Irritation, annoyance, nuisance, disappointment, dissatisfaction, aggravation. All these words are synonyms for frustration. Some like irritation are quite mild. Others like aggravation carry more potency.
That feeling that comes when plans go awry; when expectations are not met; when we can’t see the way ahead.
It’s hard to settle for what is when what we hoped for seems out of reach. It’s hard to settle down to the things we must do when the things we want to do aren’t available to us. It’s hard to get motivated when hopes have been disappointed and we’re left with far less than what was expected.

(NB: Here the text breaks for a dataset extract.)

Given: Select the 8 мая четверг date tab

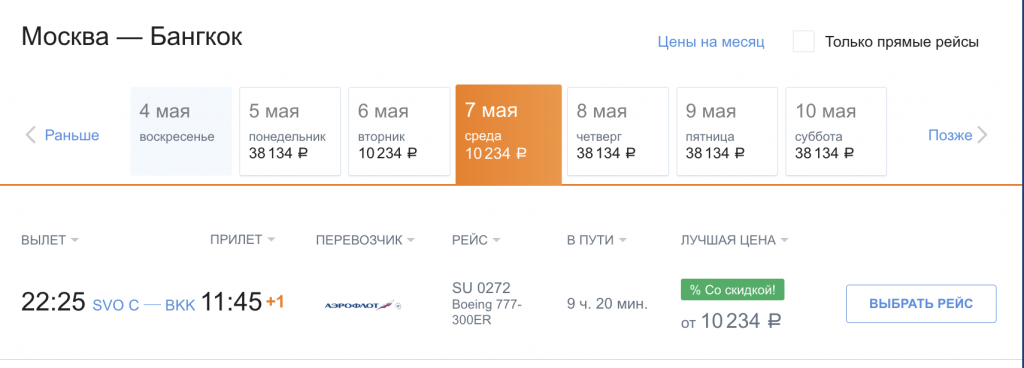Looking at the screenshot, I should tap(618, 131).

A part of every person’s life. Toddlers scream, stamp their feet and roll on the floor. Teens slam doors, cry and shout. Adults get angry over little things, withdraw from those they love, are prickly to be around.
As I write this I sit looking out at the most beautiful scene. Palm trees wave slightly in the tropical wind. The ocean is lapping at the shore only metres from my room. The sun is shining and the sky a marvellous clear pale blue. But…I’m in isolation. A touch of Nauru belly means I’m isolated from others. Yes, I’m in my own room, but I was here all day yesterday and I will be all day today. Isolated. No-one can visit. I can’t go out.
I only have 21 days here and I’m spending at least 2 of them in my room. I’m not doing what I came here to do. I don’t feel particularly productive. I’m isolated and frustration is knocking at the door.
There’s a crazy verse in the Bible that says to give thanks in all circumstances. The really crazy thing about these words is that they were written by a man in jail, who had spent much of his life being pursued, harassed and tortured because of his faith. And he could still write: give thanks in all circumstances!
So I’ll take a leaf out of Paul’s book.
Instead of letting frustration get a foot in the door, I’m going to give thanks in these circumstances. I’m going to look for what I have in the situation, rather than what I don’t have. What I have, now that I’m isolated and away from all that is happening on the island, is time to write. I have time to study. I have time to plan what I can do when I return to work. I have time to think (and that can be a dangerous thing!) I have time to reflect on what I’m doing and why. I also have time to just sit, to rest, to take time out.
It’s always a choice. I can choose to be frustrated because my plans have been interrupted. Or I can choose to give thanks for the many things that are good in my life.